Next: , Previous: GSL least-squares fitting, Up: ncap2 netCDF Arithmetic Processor


4.1.22 GSL statistics

Wrappers for most of the GSL Statistical functions have been implemented. The GSL function names include a type specifier (except for type double functions). To obtain the equivalent NCO name simply remove the type specifier; then depending on the data type the appropriate GSL function is called. The weighed statistical functions e.g gsl_stats_wvariance() are only defined in GSL for floating point types; so your data must of type float or double otherwise ncap2 will emit an error message.

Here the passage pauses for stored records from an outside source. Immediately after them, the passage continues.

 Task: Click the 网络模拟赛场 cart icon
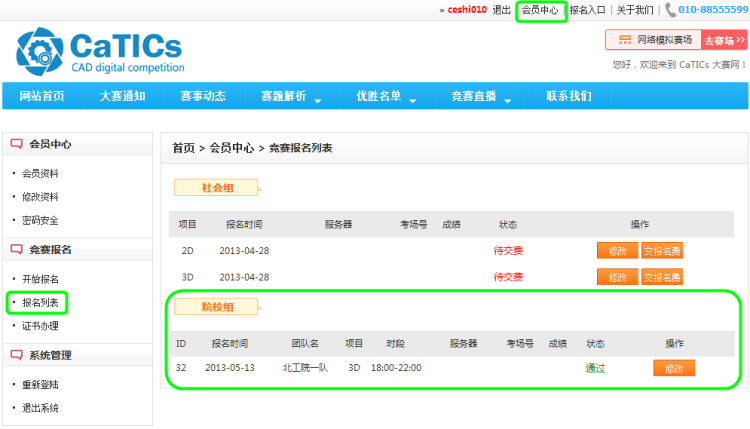[x=624, y=40]
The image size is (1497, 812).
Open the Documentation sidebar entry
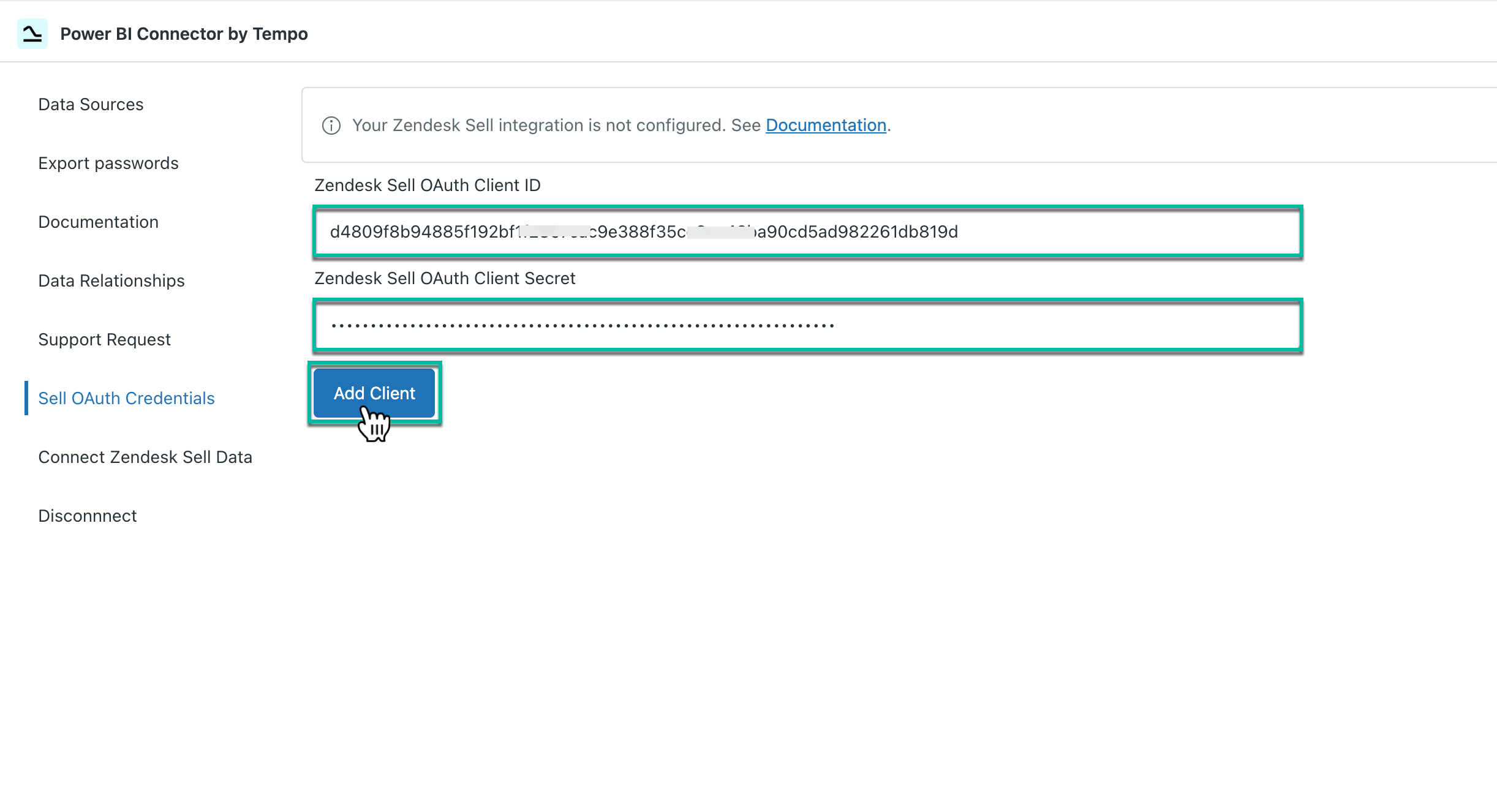pyautogui.click(x=99, y=222)
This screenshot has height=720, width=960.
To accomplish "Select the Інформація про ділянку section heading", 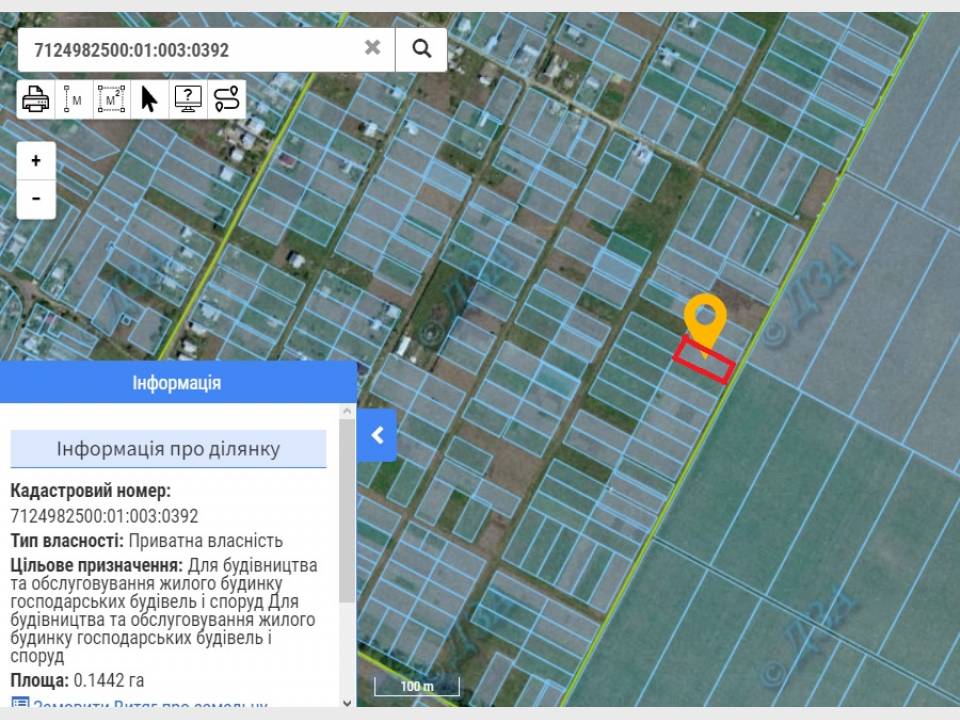I will pyautogui.click(x=168, y=449).
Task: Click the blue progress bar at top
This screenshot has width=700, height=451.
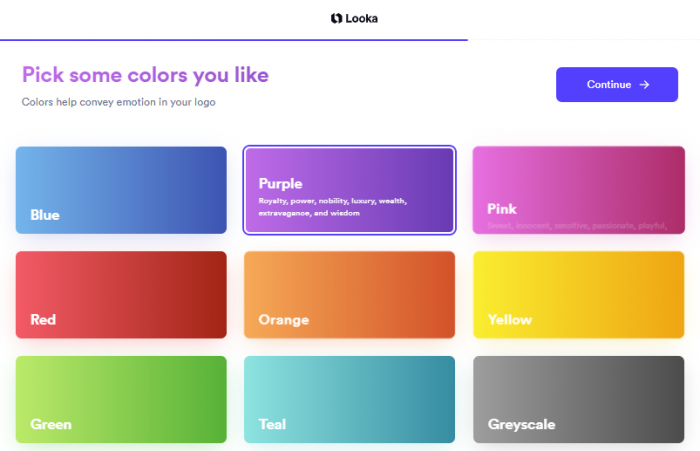Action: point(234,40)
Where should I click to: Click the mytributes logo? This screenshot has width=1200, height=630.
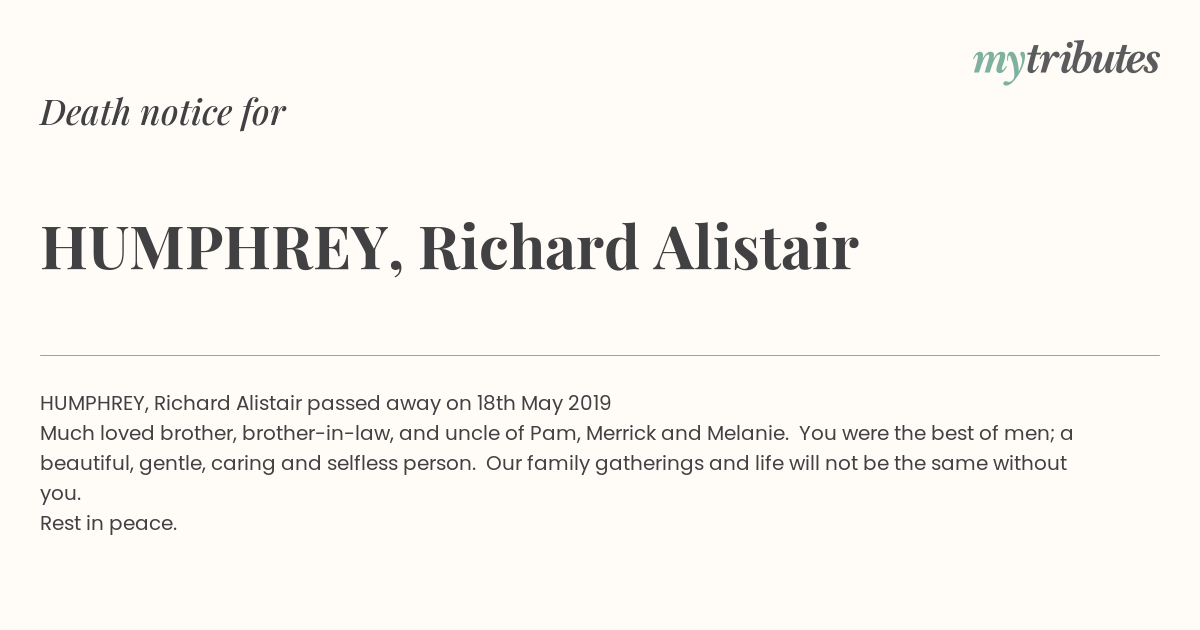[x=1066, y=62]
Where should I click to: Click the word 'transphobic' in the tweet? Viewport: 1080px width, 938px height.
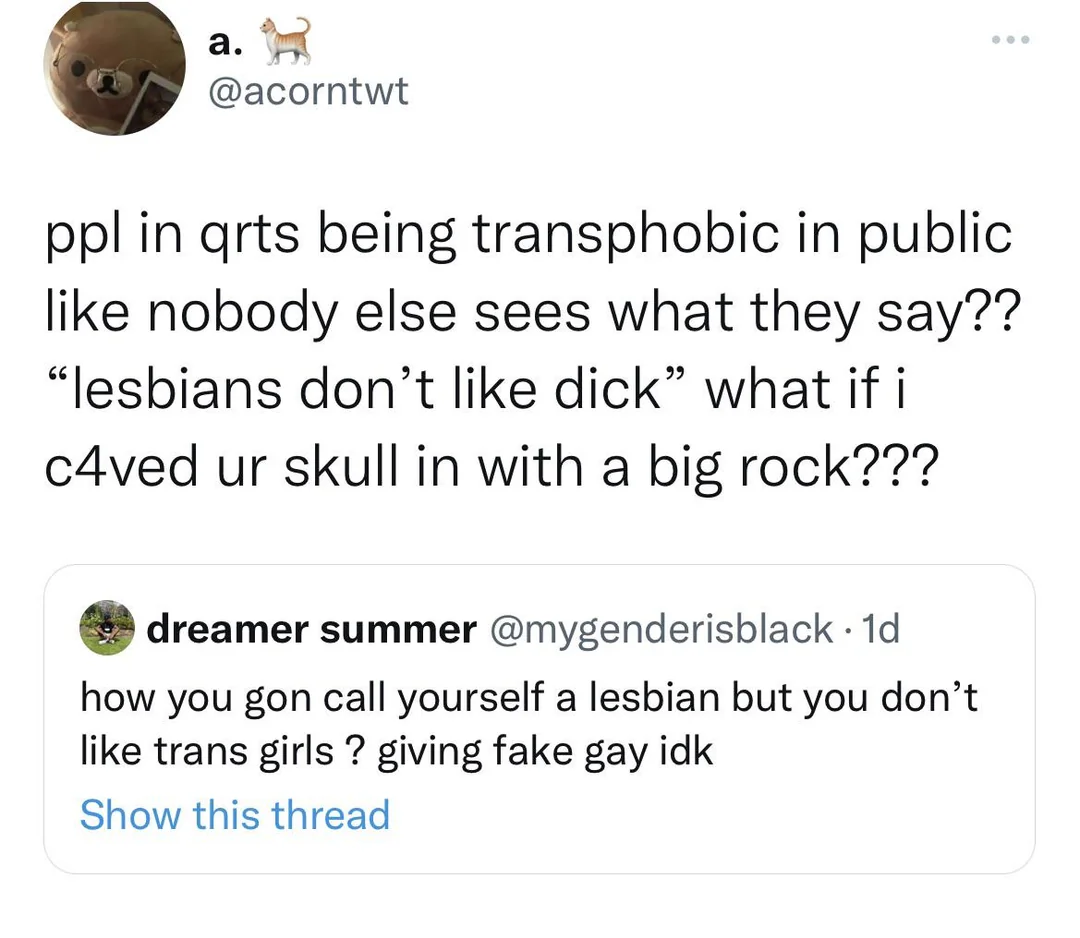628,234
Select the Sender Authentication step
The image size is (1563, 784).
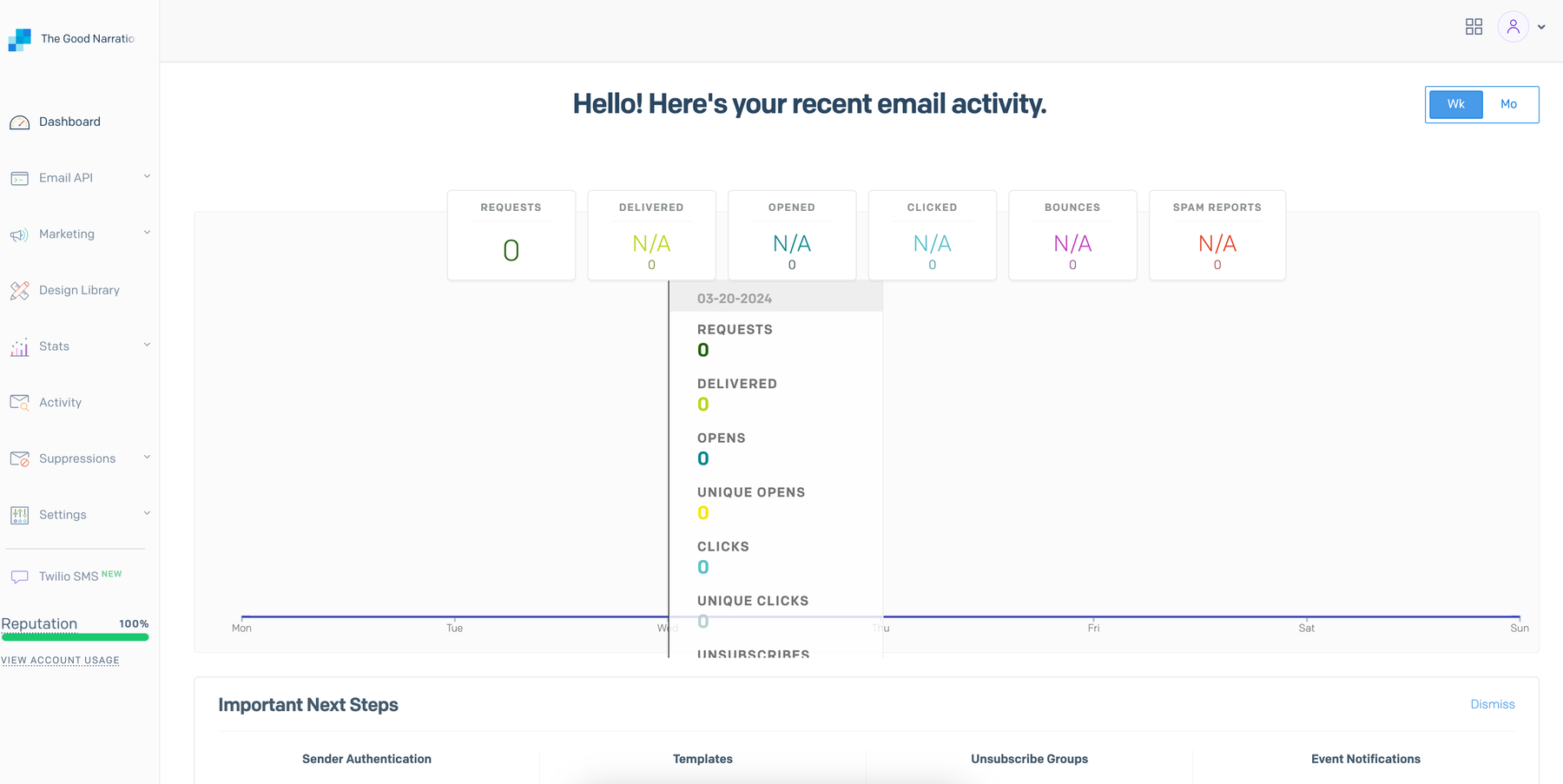(x=366, y=759)
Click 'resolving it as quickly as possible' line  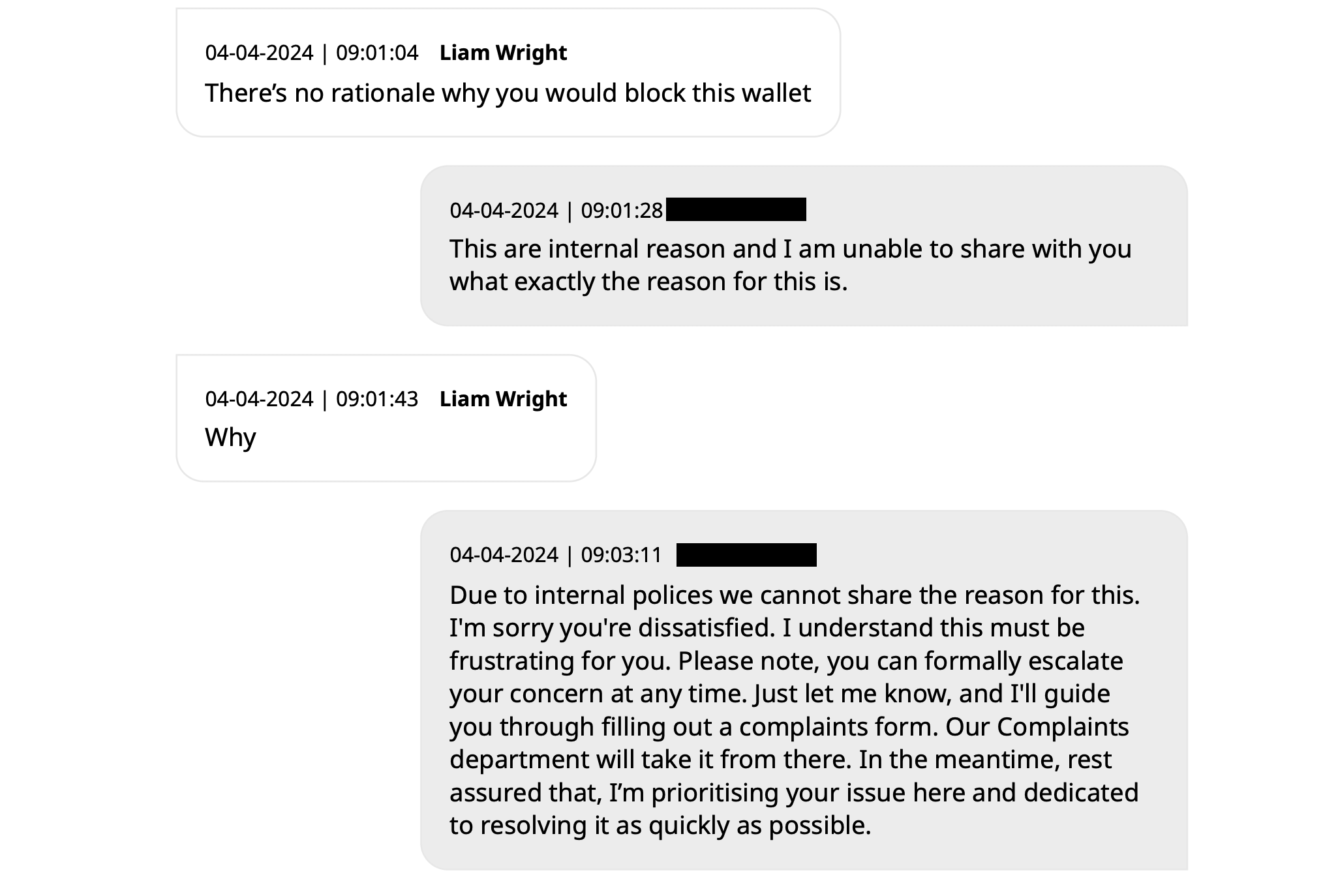[x=660, y=826]
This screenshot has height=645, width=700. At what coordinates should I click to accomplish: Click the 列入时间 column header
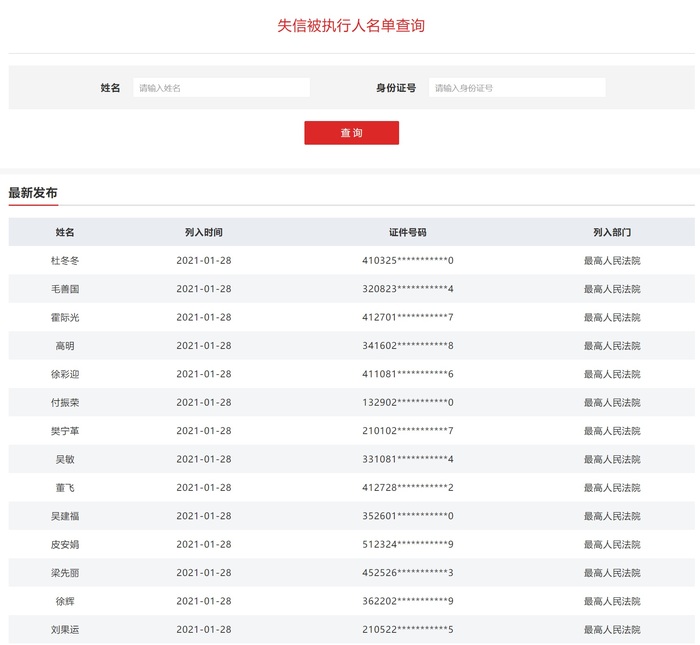coord(204,232)
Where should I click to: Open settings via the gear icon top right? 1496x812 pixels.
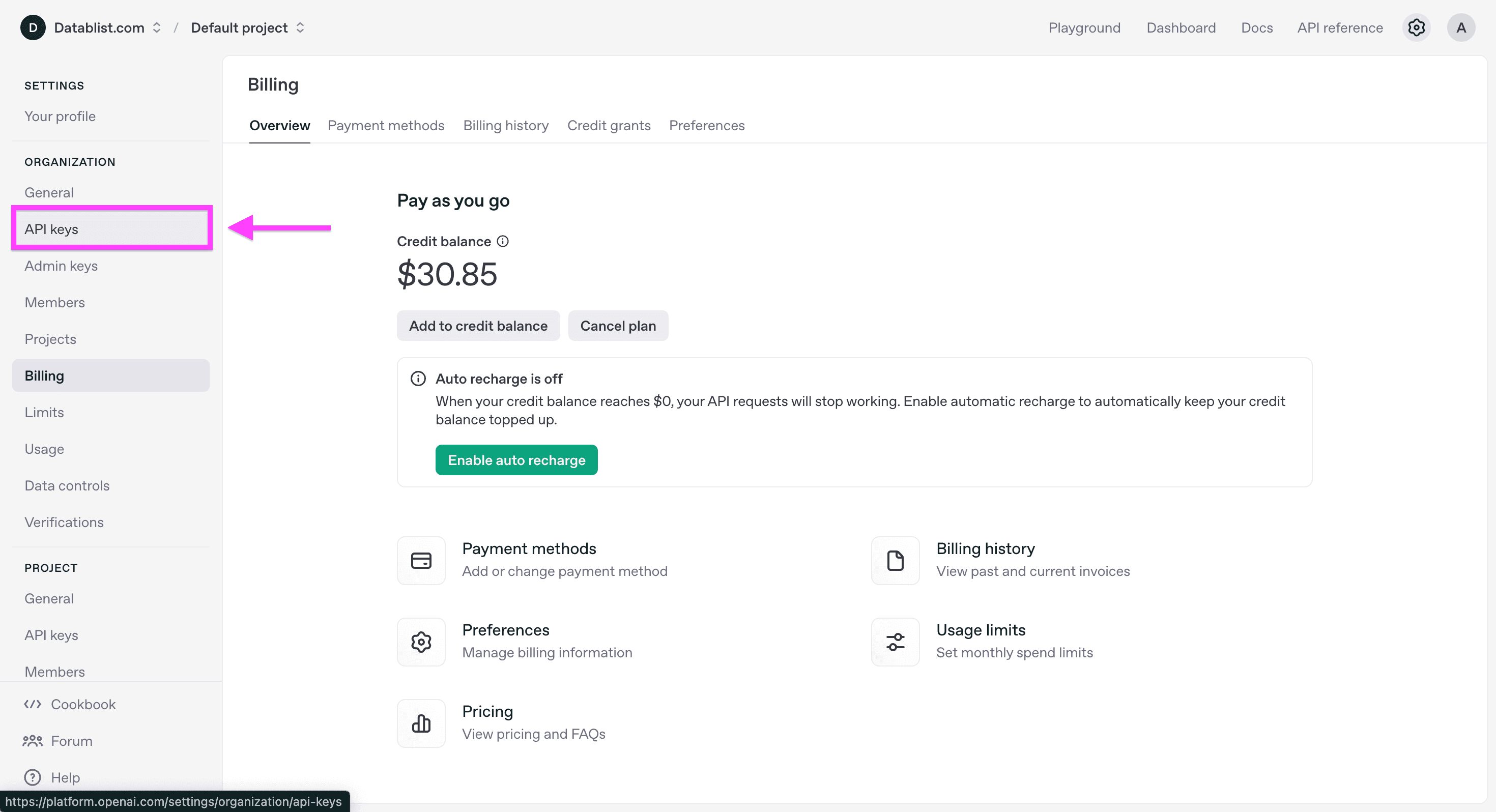click(1417, 27)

To view the implemented functions use the shell command ncap2 -f|grep _stats

GSL Functions

     short gsl_stats_max (short data[], size_t stride, size_t n);
     double gsl_stats_int_mean (int data[], size_t stride, size_t n);
     double gsl_stats_short_sd_with_fixed_mean (short data[], size_t stride, size_t n, double mean);
     double gsl_stats_wmean (double w[], size_t wstride, double data[], size_t stride, size_t n);
     double gsl_stats_quantile_from_sorted_data (double sorted_data[], size_t stride, size_t n, double f) ;

Equivalent ncap2 wrapper functions

     short gsl_stats_max (var_data, data_stride, n);
     double gsl_stats_mean (var_data, data_stride, n);
     double gsl_stats_sd_with_fixed_mean (var_data, data_stride, n, var_mean);
     double gsl_stats_wmean (var_weight, weight_stride, var_data, data_stride, n, var_mean);
     double gsl_stats_quantile_from_sorted_data (var_sorted_data, data_stride, n, var_f) ;

GSL has no notion of missing values or dimensionality beyond one. If your data has missing values which you want ignored in the calculations then use the ncap2 built in aggregate functions( Methods and functions ). The GSL functions operate on a vector of values created from the var_data/stride/n arguments. The ncap wrappers check that there is no bounding error with regard to the size of the data and the final value in the vector.

Some examples

     a1[time]={1,2,3,4,5,6,7,8,9,10 };
     
     a1_avg=gsl_stats_mean(a1,1,10);
     print(a1_avg); // 5.5
     
     a1_var=gsl_stats_variance(a1,4,3);
     print(a1_var); // 16.0
     
     // bounding error, vector attempts to access element a1(10)
     a1_sd=gsl_stats_sd(a1,5,3);
     

For functions with the signature func_nm(var_data, data_stride, n) you can omit the second or third arguments. The default value for stride is 1. The default value for n is 1+ (data.size()-1)/stride

     // the following are equvalent
     n2=gsl_stats_max(a1,1,10)
     n2=gsl_stats_max(a1,1);
     n2=gsl_stats_max(a1);
     
     // the following are equivalent
     n3=gsl_stats_median_from_sorted_data(a1,2,5);
     n3=gsl_stats_median_from_sorted_data(a1,2);
     
     // the following are NOT equivalent
     n4=gsl_stats_kurtosis(a1,3,2);
     n4=gsl_stats_kurtosis(a1,3); //default n=4

The following example illustrates some of the weighted functions in action. The data is randomly generated. In this case the value of the weight for each datum is either 0.0 or 1.0

     defdim("r1",2000);
     data[r1]=1.0;
     
     // fill with ramdon numbers [0.0,10.0)
     data=10.0*gsl_rng_uniform(data);
     
     // Create a weighting var
     weight=(data>4.0);
     
     wmean=gsl_stats_wmean(weight,1,data,1,$r1.size);
     print(wmean);
     
     wsd=gsl_stats_wsd(weight,1,data,1,$r1.size);
     print(wsd);
     
     // number of values in data that are greater than 4
     weight_size=weight.total();
     print(weight_size);
     
     // print min/max of data
     dmin=data.gsl_stats_min();
     dmax=data.gsl_stats_max();
     print(dmin);print(dmax);